Somewhere in the distance, behind thin walls, a lullaby played.
A music box melody.
Broken.
Winding.
Faltering.
It sounded like a child had wound it too tightly—and now it ticked with a rage it couldn't contain. The notes spilled out, wrong in their softness, like an apology that came too late. Like a memory that wanted to sound innocent but had already seen too much.
A doll's smile hiding a scream.
Soren's breath fogged the air in front of him. The hallway was growing colder. Not the kind of cold that prickled skin.
The kind that *ached*.
The kind that lived in marrow.
He didn't ask why he was there.
He didn't need to.
Somewhere inside, he already knew.
Somewhere behind the ribs, a memory stirred.
He turned a corner.
And the world changed.
---
---
---
It wasn't a hallway anymore. Not really.
The walls, once upright and waiting, now **melted** into something soft and sorrowed.
The candles dimmed behind him, flickering out one by one like dying stars. And with each extinguished flame, the air thickened. Every step away from the light was a step into something *remembered.*
Something buried.
The walls around him no longer stood still.

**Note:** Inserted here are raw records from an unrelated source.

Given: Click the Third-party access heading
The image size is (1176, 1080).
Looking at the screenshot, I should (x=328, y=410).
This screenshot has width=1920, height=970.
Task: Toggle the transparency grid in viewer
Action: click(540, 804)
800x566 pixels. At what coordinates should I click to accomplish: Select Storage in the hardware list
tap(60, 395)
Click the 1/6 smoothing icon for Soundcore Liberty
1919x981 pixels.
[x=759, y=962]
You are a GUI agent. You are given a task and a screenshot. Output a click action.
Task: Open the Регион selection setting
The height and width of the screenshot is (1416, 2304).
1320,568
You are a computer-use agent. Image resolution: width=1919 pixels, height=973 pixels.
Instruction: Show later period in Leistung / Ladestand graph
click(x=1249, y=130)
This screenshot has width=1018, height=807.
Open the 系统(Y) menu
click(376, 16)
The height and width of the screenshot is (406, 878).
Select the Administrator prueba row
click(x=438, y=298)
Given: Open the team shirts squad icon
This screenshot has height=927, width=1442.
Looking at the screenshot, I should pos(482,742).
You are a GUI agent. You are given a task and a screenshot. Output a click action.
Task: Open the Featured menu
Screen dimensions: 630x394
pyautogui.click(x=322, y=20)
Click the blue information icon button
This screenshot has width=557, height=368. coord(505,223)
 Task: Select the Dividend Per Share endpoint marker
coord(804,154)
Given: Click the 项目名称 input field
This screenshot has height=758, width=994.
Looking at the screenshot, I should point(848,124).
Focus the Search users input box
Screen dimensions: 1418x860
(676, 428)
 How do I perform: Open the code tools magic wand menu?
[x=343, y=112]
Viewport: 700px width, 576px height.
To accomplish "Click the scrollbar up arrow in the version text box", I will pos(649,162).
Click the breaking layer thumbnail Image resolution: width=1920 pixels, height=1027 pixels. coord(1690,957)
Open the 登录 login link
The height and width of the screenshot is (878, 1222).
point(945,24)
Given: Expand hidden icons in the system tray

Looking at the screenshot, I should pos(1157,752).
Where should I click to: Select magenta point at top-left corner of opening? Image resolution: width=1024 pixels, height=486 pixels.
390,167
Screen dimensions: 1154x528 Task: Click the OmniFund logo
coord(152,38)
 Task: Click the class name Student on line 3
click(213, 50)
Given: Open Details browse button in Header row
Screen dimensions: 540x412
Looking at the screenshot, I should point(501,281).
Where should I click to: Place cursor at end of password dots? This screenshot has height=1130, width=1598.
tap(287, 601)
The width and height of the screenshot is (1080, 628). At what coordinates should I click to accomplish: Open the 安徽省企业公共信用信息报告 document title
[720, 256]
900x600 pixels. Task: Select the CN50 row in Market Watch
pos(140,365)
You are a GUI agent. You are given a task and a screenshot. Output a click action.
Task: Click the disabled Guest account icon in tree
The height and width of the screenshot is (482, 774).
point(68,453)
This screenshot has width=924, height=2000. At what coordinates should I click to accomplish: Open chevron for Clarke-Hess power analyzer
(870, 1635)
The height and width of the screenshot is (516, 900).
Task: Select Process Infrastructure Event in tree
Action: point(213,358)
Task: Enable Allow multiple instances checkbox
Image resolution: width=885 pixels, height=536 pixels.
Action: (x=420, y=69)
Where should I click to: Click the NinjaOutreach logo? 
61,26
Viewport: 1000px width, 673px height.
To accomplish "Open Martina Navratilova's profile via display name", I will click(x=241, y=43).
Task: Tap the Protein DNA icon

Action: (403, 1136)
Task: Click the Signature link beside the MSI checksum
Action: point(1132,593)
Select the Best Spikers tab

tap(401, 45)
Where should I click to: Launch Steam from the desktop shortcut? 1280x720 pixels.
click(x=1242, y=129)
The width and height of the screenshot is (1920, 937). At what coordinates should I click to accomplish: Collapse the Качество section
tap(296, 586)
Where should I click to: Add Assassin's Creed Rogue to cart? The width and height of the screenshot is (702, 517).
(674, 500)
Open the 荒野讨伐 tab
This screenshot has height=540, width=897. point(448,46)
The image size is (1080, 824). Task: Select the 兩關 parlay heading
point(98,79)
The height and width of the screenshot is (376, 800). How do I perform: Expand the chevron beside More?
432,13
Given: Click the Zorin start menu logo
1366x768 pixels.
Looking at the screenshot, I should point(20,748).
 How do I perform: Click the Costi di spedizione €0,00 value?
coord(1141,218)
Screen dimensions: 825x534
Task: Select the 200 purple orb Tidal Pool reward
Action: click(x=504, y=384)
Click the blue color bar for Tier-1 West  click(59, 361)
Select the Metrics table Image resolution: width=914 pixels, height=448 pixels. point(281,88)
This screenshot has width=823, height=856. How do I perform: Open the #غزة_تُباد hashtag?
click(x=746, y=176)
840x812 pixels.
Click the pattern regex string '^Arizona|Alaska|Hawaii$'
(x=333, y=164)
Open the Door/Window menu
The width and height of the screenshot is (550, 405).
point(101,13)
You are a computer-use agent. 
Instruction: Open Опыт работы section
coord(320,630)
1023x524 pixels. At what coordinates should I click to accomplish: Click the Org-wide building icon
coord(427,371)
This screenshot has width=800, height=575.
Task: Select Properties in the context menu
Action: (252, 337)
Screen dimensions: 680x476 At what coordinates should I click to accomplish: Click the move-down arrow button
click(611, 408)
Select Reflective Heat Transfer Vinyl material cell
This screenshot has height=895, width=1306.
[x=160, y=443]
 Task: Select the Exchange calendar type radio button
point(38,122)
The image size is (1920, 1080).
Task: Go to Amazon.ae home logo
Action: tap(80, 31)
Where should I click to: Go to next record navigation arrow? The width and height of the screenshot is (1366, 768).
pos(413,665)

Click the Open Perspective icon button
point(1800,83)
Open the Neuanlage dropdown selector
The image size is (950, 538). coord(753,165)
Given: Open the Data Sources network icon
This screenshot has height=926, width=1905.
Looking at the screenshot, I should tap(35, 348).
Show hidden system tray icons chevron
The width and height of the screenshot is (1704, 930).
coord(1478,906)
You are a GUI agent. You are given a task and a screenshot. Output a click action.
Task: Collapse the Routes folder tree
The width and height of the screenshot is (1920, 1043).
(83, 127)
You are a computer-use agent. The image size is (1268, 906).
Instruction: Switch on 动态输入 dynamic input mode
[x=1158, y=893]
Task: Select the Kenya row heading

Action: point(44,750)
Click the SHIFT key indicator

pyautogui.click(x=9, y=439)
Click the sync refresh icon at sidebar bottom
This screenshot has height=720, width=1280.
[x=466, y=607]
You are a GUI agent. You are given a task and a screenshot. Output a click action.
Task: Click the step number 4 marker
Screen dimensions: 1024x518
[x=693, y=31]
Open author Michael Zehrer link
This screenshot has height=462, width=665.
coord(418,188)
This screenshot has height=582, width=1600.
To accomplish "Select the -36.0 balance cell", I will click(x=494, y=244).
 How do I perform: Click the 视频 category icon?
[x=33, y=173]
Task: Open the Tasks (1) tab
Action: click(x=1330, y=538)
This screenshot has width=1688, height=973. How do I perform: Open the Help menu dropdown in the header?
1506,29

They **breathed.** Just slightly. A slow inhale. A slower exhale. Like lungs too tired to scream.
Fabric replaced stone.
The floor beneath his feet turned soft—not plush, not velvet, but soft like something *left behind.* Covered in a layer of dust so thick it seemed to **muffle** sound. The petals scattered across it were not fresh. They were dry. Wilted. Forgotten by time and memory alike. Their color faded into a dull rust, like bloodstains on old lace.
Curtains fluttered on either side of the room.
But there was no wind.
They moved anyway.
Each one swayed with an eerie grace, as if stirred by a presence invisible to the eye but unmistakable to the *soul.* Sheer, stained with time, stitched with threads of gold that had long since dulled into coppery scars. They whispered as they moved. Whispered things he couldn't hear—but could *feel.*
Secrets.
Names.
Pleas.
A mirror leaned in the corner, cracked from top to bottom. Its frame was once elegant—gilded in a design that mimicked vines and blooming roses. But now it was dulled with rot, cobwebbed, fractured. The glass inside no longer reflected the present. It shimmered faintly, like it was holding back ghosts behind the pane. Like someone had once screamed into it so hard that their breath **stuck.**
The mirror looked hungry.
And in front of it, in the center of the room, on a rusted bed—
**Sat a girl.**
Her spine curved, her posture resigned. Like a comma. Like a sentence that never finished.
Her back was to him.
Her hair was long, black as dried ink. Not ink from a fresh pen—but the kind that clots. It spilled down her shoulders in matted rivers, disappearing into the folds of her nightgown—white once. Maybe. A lifetime ago. But now it bore the gray of grief. The fabric was torn. Frayed in places where hands had once pulled.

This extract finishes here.